Die Ereignisse der letzten Woche hatten einen etwas stärkeren Einfluss auf Brent als eine internationalere Öl-Benchmark als auf WTI, das tendenziell stärker von der Angebots- und Nachfragedynamik in den USA beeinflusst wird.

Was geschieht jetzt?

Die Ölmärkte dürften weiterhin auf die Entwicklungen zwischen den USA und Iran reagieren. Ein regelrechter Konflikt zwischen beiden könnte zu einem großen Angebotsschock führen und die Straße von Hormus könnte für ein Drittel des globalen Ölvolumens, das derzeit durch sie fließt, unzugänglich werden. Ebenso könnte eine Deeskalation der jüngsten Spannungen die Nerven der Marktteilnehmer beruhigen und die Ölpreise dazu veranlassen, erneut zu sinken, wie dies angesichts anderer geopolitischer Ereignisse im vergangenen Jahr in der Region der Fall war.

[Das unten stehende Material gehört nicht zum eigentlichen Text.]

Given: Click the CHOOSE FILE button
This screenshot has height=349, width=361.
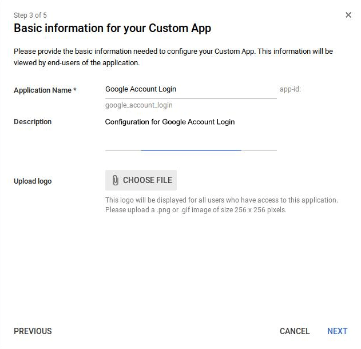Looking at the screenshot, I should coord(141,180).
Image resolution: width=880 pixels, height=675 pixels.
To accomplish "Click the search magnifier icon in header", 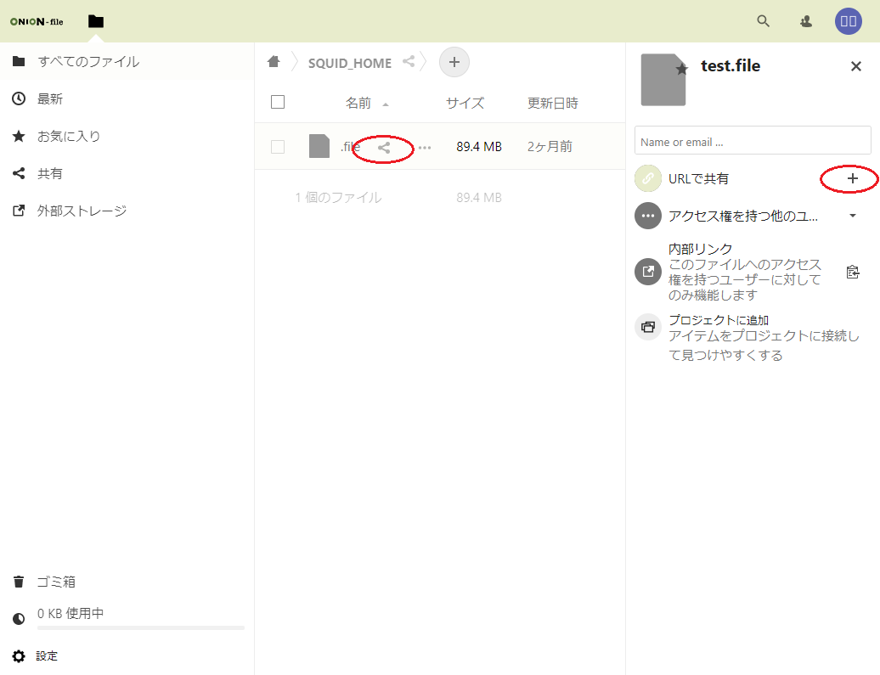I will point(763,21).
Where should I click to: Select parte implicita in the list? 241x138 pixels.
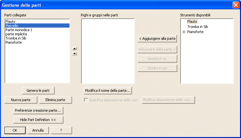coord(16,34)
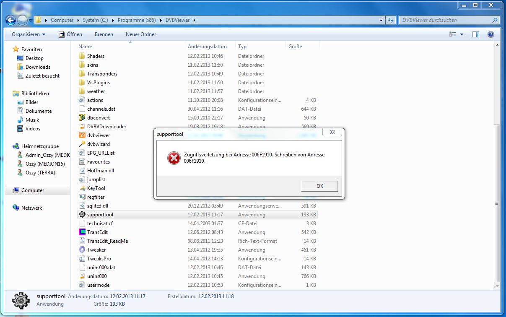
Task: Open the Shaders folder icon
Action: [82, 56]
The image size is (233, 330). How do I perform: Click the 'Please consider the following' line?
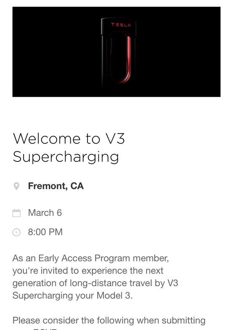click(x=109, y=321)
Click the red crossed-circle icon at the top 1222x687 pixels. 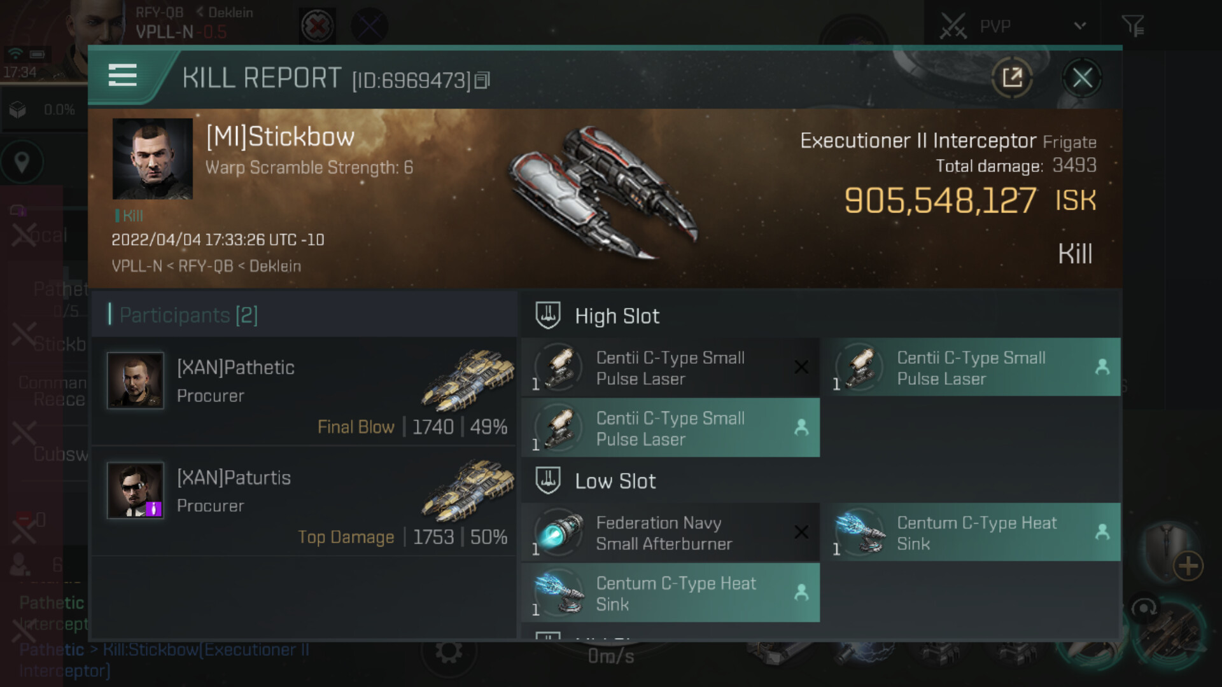point(318,27)
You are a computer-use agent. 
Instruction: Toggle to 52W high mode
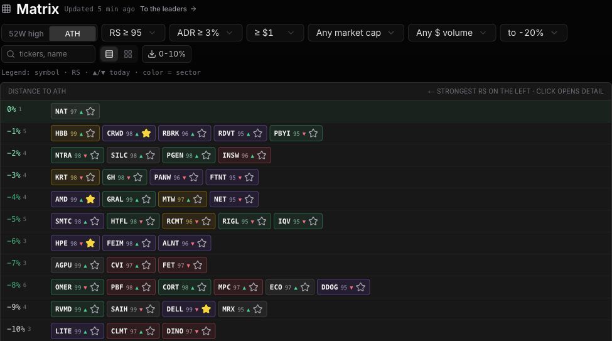[x=26, y=33]
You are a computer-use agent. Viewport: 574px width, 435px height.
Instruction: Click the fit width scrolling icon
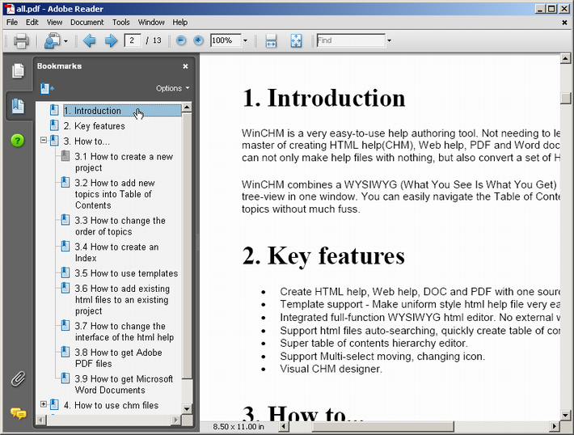[x=272, y=40]
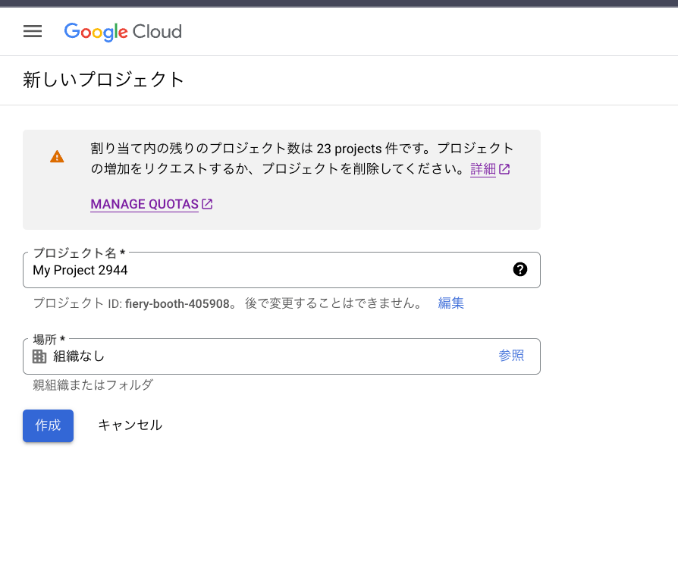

Angesichts der Ungewissheit und des vorhandenen Spielraums würde die Rationalität vorschreiben, dass die Märkte das geopolitische Risiko bei Öl einpreisen, bis eine sinnvolle Lösung der Hauptprobleme zwischen den USA und dem Iran in Sicht ist. Angesichts der anhaltenden Spannungen werden die Märkte dieses Risiko wahrscheinlich stärker wahrnehmen und die Ölpreise so stützen. Wenn die Märkte jedoch wieder selbstgefällig werden und die Prämie demzufolge sinkt, bevor alle Probleme gelöst sind, könnte Öl als sehr gute Absicherung geopolitischer Risiken darstellen, da die Preise theoretisch immer dann steigen, wenn ein geopolitisches „Ereignis“ eintritt.

[1] Eine Futures-Kurve wird als in Backwardation bezeichnet, wenn ihr Kassa- oder Barpreis höher als der Terminkurs ist. Die gegenteilige Situation, bei der der Terminkurs höher ist als der Kassa- oder Barpreis, wird als Contango bezeichnet.